*** Records provided ***

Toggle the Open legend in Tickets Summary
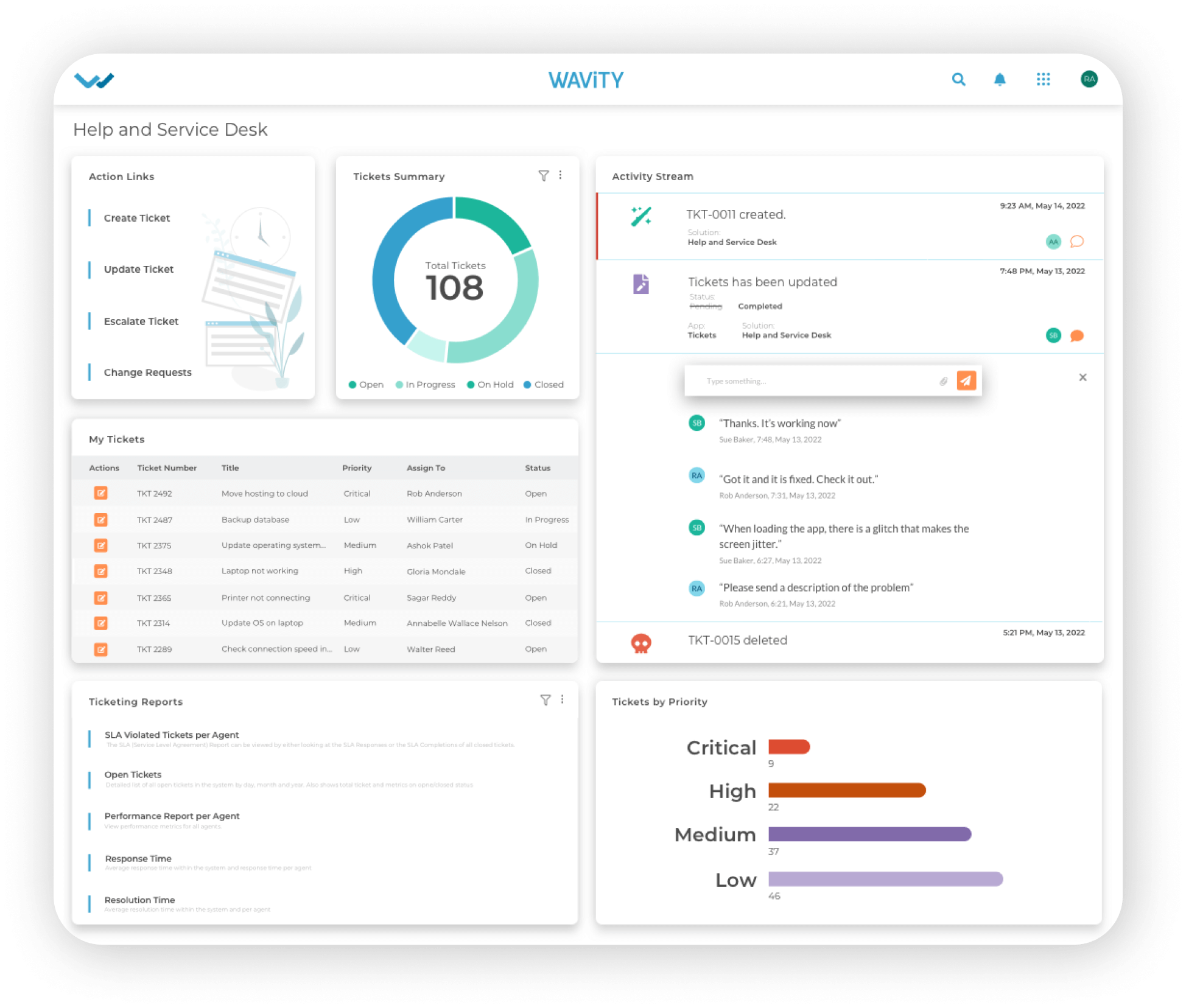tap(365, 384)
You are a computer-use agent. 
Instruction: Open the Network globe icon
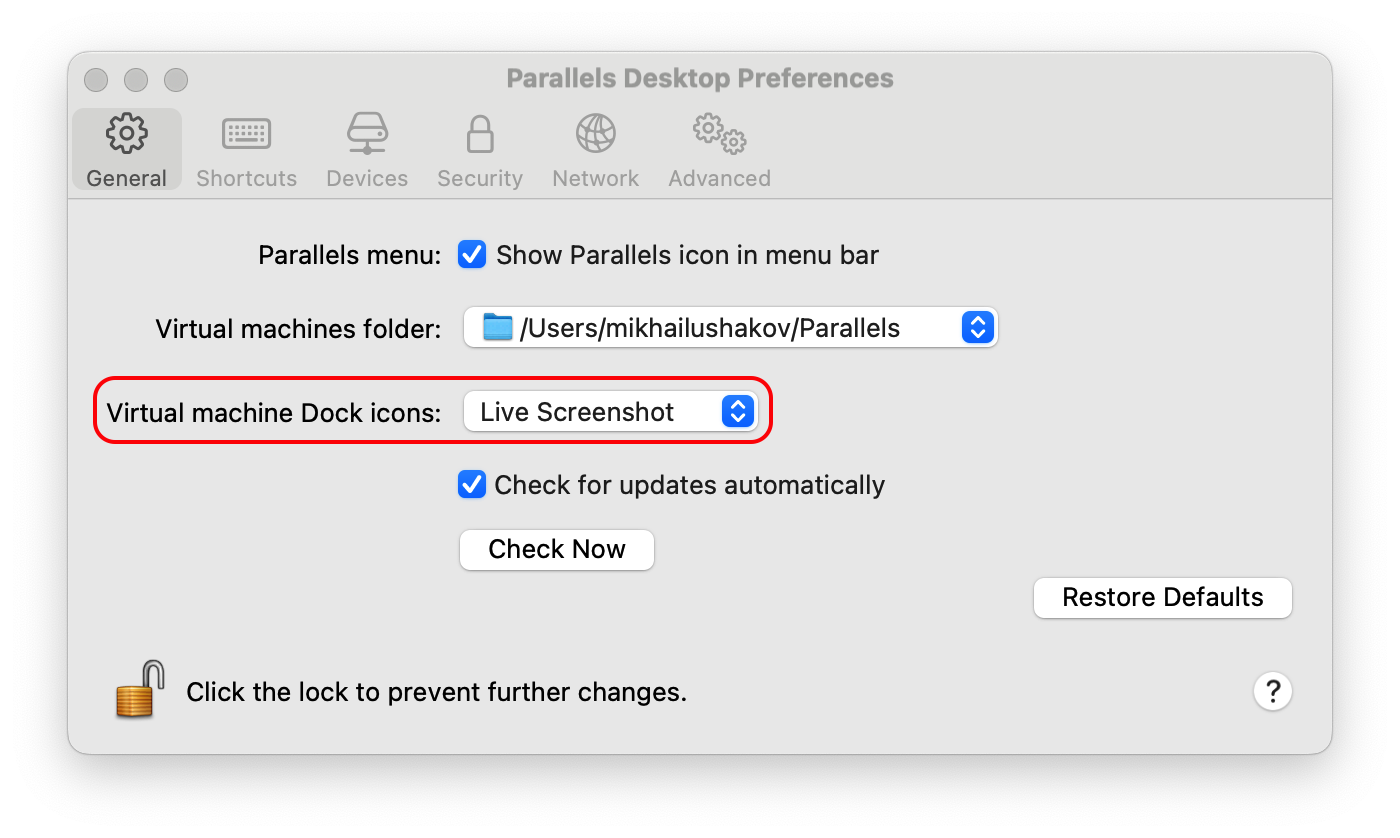point(595,134)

***

Requirements
Locate every line in the entries above that contains the word "Open" and copy each one out in full.

In response
Toggle the Open legend in Tickets Summary
Instruction: Open the Network globe icon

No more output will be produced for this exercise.